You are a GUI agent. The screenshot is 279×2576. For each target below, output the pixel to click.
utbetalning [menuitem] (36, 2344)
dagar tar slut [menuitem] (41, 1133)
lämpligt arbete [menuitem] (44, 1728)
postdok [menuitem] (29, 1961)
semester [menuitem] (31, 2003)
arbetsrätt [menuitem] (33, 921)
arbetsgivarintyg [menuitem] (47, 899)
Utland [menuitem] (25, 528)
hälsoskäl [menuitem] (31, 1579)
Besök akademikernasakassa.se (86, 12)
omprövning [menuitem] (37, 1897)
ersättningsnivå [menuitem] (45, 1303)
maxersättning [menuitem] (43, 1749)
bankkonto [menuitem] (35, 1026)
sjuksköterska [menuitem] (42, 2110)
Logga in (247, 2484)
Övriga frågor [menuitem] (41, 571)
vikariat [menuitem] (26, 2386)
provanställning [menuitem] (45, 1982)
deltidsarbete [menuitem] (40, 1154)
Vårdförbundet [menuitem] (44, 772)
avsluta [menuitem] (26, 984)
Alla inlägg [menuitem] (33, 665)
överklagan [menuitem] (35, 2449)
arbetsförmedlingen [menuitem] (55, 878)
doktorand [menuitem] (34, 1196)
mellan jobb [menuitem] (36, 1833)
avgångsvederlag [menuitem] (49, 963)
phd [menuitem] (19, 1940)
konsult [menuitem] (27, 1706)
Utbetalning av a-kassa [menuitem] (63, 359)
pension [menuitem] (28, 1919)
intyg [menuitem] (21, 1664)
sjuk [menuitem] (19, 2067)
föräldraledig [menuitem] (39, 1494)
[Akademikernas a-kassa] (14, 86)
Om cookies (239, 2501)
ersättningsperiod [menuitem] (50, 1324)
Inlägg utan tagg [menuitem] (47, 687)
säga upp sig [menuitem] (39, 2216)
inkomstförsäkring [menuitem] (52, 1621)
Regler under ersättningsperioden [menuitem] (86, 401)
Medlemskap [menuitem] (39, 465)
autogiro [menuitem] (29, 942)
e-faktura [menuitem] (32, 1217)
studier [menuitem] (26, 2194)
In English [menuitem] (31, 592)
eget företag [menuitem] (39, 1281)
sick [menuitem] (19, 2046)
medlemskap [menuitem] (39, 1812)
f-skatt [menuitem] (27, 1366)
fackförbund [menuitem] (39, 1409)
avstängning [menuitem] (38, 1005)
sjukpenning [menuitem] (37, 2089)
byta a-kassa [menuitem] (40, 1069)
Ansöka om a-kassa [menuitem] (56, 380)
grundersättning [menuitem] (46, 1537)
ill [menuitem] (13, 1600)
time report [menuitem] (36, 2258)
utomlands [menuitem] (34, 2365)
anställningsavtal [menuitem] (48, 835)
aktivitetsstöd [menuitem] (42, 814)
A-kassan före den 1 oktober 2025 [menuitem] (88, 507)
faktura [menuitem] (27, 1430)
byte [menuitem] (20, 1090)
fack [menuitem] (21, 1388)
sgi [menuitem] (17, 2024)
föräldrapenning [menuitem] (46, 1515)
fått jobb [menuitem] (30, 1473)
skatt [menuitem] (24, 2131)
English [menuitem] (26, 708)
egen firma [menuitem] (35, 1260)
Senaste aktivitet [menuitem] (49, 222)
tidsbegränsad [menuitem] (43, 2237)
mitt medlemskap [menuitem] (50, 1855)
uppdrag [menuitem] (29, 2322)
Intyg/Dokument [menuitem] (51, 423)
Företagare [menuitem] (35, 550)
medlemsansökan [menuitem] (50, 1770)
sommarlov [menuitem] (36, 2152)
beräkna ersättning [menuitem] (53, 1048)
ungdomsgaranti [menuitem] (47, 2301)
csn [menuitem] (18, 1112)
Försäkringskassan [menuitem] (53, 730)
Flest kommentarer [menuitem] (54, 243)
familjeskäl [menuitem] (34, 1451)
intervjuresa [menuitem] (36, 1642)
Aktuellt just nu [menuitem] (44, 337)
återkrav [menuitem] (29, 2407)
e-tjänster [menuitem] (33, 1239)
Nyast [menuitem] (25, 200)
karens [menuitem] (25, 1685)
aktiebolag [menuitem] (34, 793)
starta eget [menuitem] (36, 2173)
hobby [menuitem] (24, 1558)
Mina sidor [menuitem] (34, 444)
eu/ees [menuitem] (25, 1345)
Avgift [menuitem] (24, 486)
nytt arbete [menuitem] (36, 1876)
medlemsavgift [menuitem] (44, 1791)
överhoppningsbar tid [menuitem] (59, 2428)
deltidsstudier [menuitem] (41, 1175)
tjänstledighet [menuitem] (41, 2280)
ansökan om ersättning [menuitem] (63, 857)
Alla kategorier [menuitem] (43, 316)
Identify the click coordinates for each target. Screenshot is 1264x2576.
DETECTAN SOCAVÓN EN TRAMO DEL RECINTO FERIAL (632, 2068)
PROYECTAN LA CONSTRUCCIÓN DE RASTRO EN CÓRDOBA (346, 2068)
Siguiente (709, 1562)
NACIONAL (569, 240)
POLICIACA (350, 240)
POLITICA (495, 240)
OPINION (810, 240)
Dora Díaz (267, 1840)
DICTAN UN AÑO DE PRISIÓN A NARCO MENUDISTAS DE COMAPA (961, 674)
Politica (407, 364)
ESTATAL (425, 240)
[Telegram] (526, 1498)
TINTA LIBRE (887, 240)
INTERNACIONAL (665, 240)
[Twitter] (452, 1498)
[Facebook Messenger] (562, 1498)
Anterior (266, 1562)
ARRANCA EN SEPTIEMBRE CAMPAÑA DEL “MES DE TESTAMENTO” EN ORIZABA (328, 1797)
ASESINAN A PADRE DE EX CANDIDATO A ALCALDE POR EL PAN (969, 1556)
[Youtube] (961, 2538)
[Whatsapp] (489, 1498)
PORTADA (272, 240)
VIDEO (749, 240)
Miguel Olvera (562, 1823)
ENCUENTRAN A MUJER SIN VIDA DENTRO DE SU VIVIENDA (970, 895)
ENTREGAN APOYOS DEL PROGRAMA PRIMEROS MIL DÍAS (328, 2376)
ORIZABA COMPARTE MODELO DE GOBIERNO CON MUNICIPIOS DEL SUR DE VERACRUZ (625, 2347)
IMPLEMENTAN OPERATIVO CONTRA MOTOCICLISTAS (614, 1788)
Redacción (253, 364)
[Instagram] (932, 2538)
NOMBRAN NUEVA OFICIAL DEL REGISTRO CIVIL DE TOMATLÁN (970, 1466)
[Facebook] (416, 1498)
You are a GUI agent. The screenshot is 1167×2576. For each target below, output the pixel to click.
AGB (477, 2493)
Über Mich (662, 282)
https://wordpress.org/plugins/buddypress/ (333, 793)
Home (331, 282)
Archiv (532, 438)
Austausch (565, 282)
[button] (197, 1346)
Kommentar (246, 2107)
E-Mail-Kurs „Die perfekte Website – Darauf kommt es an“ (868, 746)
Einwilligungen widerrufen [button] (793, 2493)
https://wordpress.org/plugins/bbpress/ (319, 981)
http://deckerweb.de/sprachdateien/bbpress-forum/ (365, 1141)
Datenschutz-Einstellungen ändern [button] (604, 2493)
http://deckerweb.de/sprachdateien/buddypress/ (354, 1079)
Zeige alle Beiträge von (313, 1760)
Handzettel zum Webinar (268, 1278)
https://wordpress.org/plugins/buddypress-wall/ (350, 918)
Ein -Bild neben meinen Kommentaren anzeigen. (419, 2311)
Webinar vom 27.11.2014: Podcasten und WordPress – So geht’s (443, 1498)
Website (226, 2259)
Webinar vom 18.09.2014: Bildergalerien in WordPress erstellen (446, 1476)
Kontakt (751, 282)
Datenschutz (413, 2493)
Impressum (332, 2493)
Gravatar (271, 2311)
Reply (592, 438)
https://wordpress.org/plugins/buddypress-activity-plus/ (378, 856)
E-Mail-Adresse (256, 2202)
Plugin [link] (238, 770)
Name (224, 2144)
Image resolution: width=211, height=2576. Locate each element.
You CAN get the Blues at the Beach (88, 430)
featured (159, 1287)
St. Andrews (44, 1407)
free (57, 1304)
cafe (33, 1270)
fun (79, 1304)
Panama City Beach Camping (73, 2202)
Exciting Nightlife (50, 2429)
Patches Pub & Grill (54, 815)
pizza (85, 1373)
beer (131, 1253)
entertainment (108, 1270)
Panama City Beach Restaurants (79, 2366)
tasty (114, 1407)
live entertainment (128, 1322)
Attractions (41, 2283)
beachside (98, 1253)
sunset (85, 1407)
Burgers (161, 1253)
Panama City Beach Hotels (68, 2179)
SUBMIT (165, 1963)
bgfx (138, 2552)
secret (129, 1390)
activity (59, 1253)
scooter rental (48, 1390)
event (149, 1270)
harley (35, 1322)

# # # # #

> Problem statement: Provide the number of lines in the records above that contain the word "target", with no additional words.

> Completed exercise: 3